__Data provided__.
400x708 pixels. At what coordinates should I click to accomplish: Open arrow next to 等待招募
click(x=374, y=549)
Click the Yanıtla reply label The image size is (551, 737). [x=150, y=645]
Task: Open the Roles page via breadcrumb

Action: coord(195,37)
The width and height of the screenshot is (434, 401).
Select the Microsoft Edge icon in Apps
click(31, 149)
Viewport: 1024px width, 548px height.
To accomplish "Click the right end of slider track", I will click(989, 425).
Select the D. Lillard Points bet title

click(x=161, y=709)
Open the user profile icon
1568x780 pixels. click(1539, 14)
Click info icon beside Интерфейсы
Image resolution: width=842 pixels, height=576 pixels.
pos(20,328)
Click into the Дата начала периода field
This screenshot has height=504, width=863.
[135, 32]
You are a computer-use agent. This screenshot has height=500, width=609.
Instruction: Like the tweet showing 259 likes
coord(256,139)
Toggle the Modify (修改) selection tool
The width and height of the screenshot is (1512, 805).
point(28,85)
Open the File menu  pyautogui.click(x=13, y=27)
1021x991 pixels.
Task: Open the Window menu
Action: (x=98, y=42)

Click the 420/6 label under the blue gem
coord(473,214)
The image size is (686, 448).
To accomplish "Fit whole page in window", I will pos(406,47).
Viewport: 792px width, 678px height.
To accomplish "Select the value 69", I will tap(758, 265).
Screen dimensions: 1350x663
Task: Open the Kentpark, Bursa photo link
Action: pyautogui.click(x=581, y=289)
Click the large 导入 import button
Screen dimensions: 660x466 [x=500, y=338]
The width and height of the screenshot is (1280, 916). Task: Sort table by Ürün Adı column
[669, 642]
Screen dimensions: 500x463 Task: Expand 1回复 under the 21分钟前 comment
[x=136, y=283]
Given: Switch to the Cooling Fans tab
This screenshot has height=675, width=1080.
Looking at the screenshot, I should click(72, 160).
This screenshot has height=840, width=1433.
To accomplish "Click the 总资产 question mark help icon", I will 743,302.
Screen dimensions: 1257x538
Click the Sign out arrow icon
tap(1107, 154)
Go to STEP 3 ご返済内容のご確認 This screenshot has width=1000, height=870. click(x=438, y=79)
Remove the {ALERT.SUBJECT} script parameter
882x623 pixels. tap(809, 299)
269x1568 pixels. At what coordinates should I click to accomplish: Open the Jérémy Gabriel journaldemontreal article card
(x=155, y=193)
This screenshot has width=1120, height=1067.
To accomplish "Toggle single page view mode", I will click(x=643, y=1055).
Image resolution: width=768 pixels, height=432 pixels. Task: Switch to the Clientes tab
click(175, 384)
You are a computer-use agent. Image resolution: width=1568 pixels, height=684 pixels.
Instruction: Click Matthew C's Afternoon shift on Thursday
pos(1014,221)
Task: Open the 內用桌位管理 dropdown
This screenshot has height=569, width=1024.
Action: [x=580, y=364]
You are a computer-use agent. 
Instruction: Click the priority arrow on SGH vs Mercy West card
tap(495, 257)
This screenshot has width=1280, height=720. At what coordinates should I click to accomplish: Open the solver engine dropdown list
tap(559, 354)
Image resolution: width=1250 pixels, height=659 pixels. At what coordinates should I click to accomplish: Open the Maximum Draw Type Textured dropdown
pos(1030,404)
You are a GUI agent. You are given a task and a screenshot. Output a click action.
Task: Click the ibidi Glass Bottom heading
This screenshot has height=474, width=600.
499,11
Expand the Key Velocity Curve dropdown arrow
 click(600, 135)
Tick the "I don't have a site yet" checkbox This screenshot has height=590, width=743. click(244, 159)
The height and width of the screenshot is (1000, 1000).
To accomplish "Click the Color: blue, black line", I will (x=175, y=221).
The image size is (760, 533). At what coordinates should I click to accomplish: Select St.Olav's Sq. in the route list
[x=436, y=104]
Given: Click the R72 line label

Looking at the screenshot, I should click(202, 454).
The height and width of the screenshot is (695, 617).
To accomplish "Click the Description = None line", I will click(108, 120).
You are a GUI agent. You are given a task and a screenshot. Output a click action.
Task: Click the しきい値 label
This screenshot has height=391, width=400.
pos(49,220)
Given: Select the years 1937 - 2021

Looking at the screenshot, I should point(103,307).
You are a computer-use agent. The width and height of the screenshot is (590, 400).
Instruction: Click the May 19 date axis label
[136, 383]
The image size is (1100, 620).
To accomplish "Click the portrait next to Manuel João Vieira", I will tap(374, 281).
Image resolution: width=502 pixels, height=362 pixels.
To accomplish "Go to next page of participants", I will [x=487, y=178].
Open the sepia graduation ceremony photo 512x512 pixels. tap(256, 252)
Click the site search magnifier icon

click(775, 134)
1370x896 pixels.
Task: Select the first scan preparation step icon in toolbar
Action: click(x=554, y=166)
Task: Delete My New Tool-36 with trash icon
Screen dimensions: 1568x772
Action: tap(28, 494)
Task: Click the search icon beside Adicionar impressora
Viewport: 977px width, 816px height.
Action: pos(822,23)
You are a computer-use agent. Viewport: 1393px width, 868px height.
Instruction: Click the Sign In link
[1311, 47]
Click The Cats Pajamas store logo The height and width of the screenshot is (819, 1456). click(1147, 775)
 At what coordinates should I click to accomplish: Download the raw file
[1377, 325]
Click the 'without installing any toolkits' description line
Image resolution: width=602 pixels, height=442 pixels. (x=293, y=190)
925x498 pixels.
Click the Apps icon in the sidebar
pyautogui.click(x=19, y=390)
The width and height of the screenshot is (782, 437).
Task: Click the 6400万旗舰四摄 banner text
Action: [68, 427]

__Required work__. What is needed here is a word-for-word copy of the whole listing.

__Task output__.
400x708 pixels. At what coordinates should I click to accomplish: Open arrow next to 等待招募
click(x=374, y=549)
Click the Yanıtla reply label The image size is (551, 737). [x=150, y=645]
Task: Open the Roles page via breadcrumb

Action: coord(195,37)
The width and height of the screenshot is (434, 401).
Select the Microsoft Edge icon in Apps
click(31, 149)
Viewport: 1024px width, 548px height.
To accomplish "Click the right end of slider track", I will click(989, 425).
Select the D. Lillard Points bet title

click(x=161, y=709)
Open the user profile icon
1568x780 pixels. click(1539, 14)
Click info icon beside Интерфейсы
Image resolution: width=842 pixels, height=576 pixels.
pos(20,328)
Click into the Дата начала периода field
This screenshot has height=504, width=863.
[135, 32]
You are a computer-use agent. This screenshot has height=500, width=609.
Instruction: Like the tweet showing 259 likes
coord(256,139)
Toggle the Modify (修改) selection tool
The width and height of the screenshot is (1512, 805).
point(28,85)
Open the File menu  pyautogui.click(x=13, y=27)
1021x991 pixels.
Task: Open the Window menu
Action: (x=98, y=42)

Click the 420/6 label under the blue gem
coord(473,214)
The image size is (686, 448).
To accomplish "Fit whole page in window", I will pos(406,47).
Viewport: 792px width, 678px height.
To accomplish "Select the value 69", I will tap(758, 265).
Screen dimensions: 1350x663
Task: Open the Kentpark, Bursa photo link
Action: pyautogui.click(x=581, y=289)
Click the large 导入 import button
Screen dimensions: 660x466 [x=500, y=338]
The width and height of the screenshot is (1280, 916). Task: Sort table by Ürün Adı column
[669, 642]
Screen dimensions: 500x463 Task: Expand 1回复 under the 21分钟前 comment
[x=136, y=283]
Given: Switch to the Cooling Fans tab
This screenshot has height=675, width=1080.
Looking at the screenshot, I should click(72, 160).
This screenshot has height=840, width=1433.
To accomplish "Click the 总资产 question mark help icon", I will 743,302.
Screen dimensions: 1257x538
Click the Sign out arrow icon
tap(1107, 154)
Go to STEP 3 ご返済内容のご確認 This screenshot has width=1000, height=870. click(x=438, y=79)
Remove the {ALERT.SUBJECT} script parameter
882x623 pixels. tap(809, 299)
269x1568 pixels. At what coordinates should I click to accomplish: Open the Jérémy Gabriel journaldemontreal article card
(x=155, y=193)
This screenshot has width=1120, height=1067.
To accomplish "Toggle single page view mode", I will click(x=643, y=1055).
Image resolution: width=768 pixels, height=432 pixels. Task: Switch to the Clientes tab
click(175, 384)
You are a computer-use agent. Image resolution: width=1568 pixels, height=684 pixels.
Instruction: Click Matthew C's Afternoon shift on Thursday
pos(1014,221)
Task: Open the 內用桌位管理 dropdown
This screenshot has height=569, width=1024.
Action: [x=580, y=364]
You are a computer-use agent. 
Instruction: Click the priority arrow on SGH vs Mercy West card
tap(495, 257)
This screenshot has width=1280, height=720. At what coordinates should I click to accomplish: Open the solver engine dropdown list
tap(559, 354)
Image resolution: width=1250 pixels, height=659 pixels. At what coordinates should I click to accomplish: Open the Maximum Draw Type Textured dropdown
pos(1030,404)
You are a GUI agent. You are given a task and a screenshot. Output a click action.
Task: Click the ibidi Glass Bottom heading
This screenshot has height=474, width=600.
499,11
Expand the Key Velocity Curve dropdown arrow
 click(600, 135)
Tick the "I don't have a site yet" checkbox This screenshot has height=590, width=743. click(244, 159)
The height and width of the screenshot is (1000, 1000).
To accomplish "Click the Color: blue, black line", I will (x=175, y=221).
The image size is (760, 533). At what coordinates should I click to accomplish: Select St.Olav's Sq. in the route list
[x=436, y=104]
Given: Click the R72 line label

Looking at the screenshot, I should click(202, 454).
The height and width of the screenshot is (695, 617).
To accomplish "Click the Description = None line", I will click(108, 120).
You are a GUI agent. You are given a task and a screenshot. Output a click action.
Task: Click the しきい値 label
This screenshot has height=391, width=400.
pos(49,220)
Given: Select the years 1937 - 2021

Looking at the screenshot, I should point(103,307).
You are a computer-use agent. The width and height of the screenshot is (590, 400).
Instruction: Click the May 19 date axis label
[136, 383]
The image size is (1100, 620).
To accomplish "Click the portrait next to Manuel João Vieira", I will tap(374, 281).
Image resolution: width=502 pixels, height=362 pixels.
To accomplish "Go to next page of participants", I will [x=487, y=178].
Open the sepia graduation ceremony photo 512x512 pixels. tap(256, 252)
Click the site search magnifier icon

click(775, 134)
1370x896 pixels.
Task: Select the first scan preparation step icon in toolbar
Action: click(x=554, y=166)
Task: Delete My New Tool-36 with trash icon
Screen dimensions: 1568x772
Action: tap(28, 494)
Task: Click the search icon beside Adicionar impressora
Viewport: 977px width, 816px height.
Action: pos(822,23)
You are a computer-use agent. Viewport: 1393px width, 868px height.
Instruction: Click the Sign In link
[1311, 47]
Click The Cats Pajamas store logo The height and width of the screenshot is (819, 1456). click(1147, 775)
 At what coordinates should I click to accomplish: Download the raw file
[1377, 325]
Click the 'without installing any toolkits' description line
Image resolution: width=602 pixels, height=442 pixels. (x=293, y=190)
925x498 pixels.
Click the Apps icon in the sidebar
pyautogui.click(x=19, y=390)
The width and height of the screenshot is (782, 437).
Task: Click the 6400万旗舰四摄 banner text
Action: [68, 427]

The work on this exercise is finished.